§ **Selection**:
What is a microcredential? Micro means mini or small and a credential is a qualification. These mini qualifications can help individuals learn new skills, progress in their careers or change careers entirely.
Also known as microdegrees or nanodegrees, they are often on-demand online courses that can be completed in your own time and provide certification upon completion. They are designed to be fast, accessible and specialised.
One example of a microcredential may be if you are working in a computing and information technology role and you need to learn a new programming language. You may be able to take a microcredential in the specific language you need and at the end you will have certification of that new skill, which can be applied to your role.
These mini courses can be flexible to be studied around a career or other commitments. In comparison to an undergraduate or postgraduate degree, microcredentials are more specific to a particular topic, can be cheaper than a full degree and can be completed over a shorter time frame. Many are offered by universities, educators and industry bodies, which work together to fill a “skill gap” in their field.
Certification depends on where you study the microcredential. Most commonly students will receive a digital certificate which can be attached to a CV or included in a portfolio when applying to jobs.
How do microcredentials work?
Microcredentials are mainly offered by universities, business schools, colleges and further education centres. These shorter courses are often listed along with the more traditional degrees for anyone to access.

§ **Tasks for this exercise**:
• a. Reproduce the microcredentials text between "These mini courses" and "applying to jobs.", inclusive, with "digital certificate" swapped for "electronic certificate".
• b. Extend the text on microcredentials by writing what follows its final sentence.

§ **Recorded information**:
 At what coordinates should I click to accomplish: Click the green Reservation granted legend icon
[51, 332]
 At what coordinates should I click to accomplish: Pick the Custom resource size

§ **Exercise responses**:
• a.
These mini courses can be flexible to be studied around a career or other commitments. In comparison to an undergraduate or postgraduate degree, microcredentials are more specific to a particular topic, can be cheaper than a full degree and can be completed over a shorter time frame. Many are offered by universities, educators and industry bodies, which work together to fill a “skill gap” in their field.
Certification depends on where you study the microcredential. Most commonly students will receive a electronic certificate which can be attached to a CV or included in a portfolio when applying to jobs.

• b.
Professional bodies may also work with institutes or licensed organisations to offer microcredentials directly to employees. Equally, there are platforms where professionals who are well known in their industry can offer courses directly to the public for a small price and provide materials and lessons based on their own experience.
Depending on the course there are a few different ways to study a microcredential. Most courses are taught online and will be broken down into a series of modules. Students can then complete tasks at their own pace. Some courses are taught through in-person classes or via a hybrid approach of in-person and online material. The subject matter and assessment style will influence the type of approach offered to students.
It is important to note that a microcredential cannot be taken instead of a university degree. They are instead used to supplement and develop knowledge and skills already gained.
Why should I do a microcredential?
As the working world becomes more competitive the demand for specific skills is increasing. However, professionals who are working full-time don’t always have the capacity to study a full degree. Microcredentials can provide a more efficient approach for employees to expand their skill set and increase their employability.
Microcredentials are more manageable because they can be completed in your own time and are shorter than a traditional degree. If a student then wants to cover additional skills, they can study stackable microcredentials, designed to be combined to create a comprehensive portfolio of qualifications in a subject area.
What are the benefits of microcredentials?
Are microcredentials worth it? Over the past few years non-traditional education has become very popular, with more people studying shorter, less expensive topics that provide them with detailed skills, rather than longer courses. Companies will often offer a learning budget that can go towards a microcredential.
The benefit of these courses is that students can learn a specific skill straight away. Individuals can then engage with further topics at any time due to the flexibility of microcredentials and can continue to advance their skills.
Not only is this a great way to remain relevant in your field, but it also looks impressive on your CV, showing commitment to the job and a passion to continue learning. Should an individual ever wish to make a career change, they can access microcredentials to gain new skills in a different field and approach job applications more prepared for a new industry.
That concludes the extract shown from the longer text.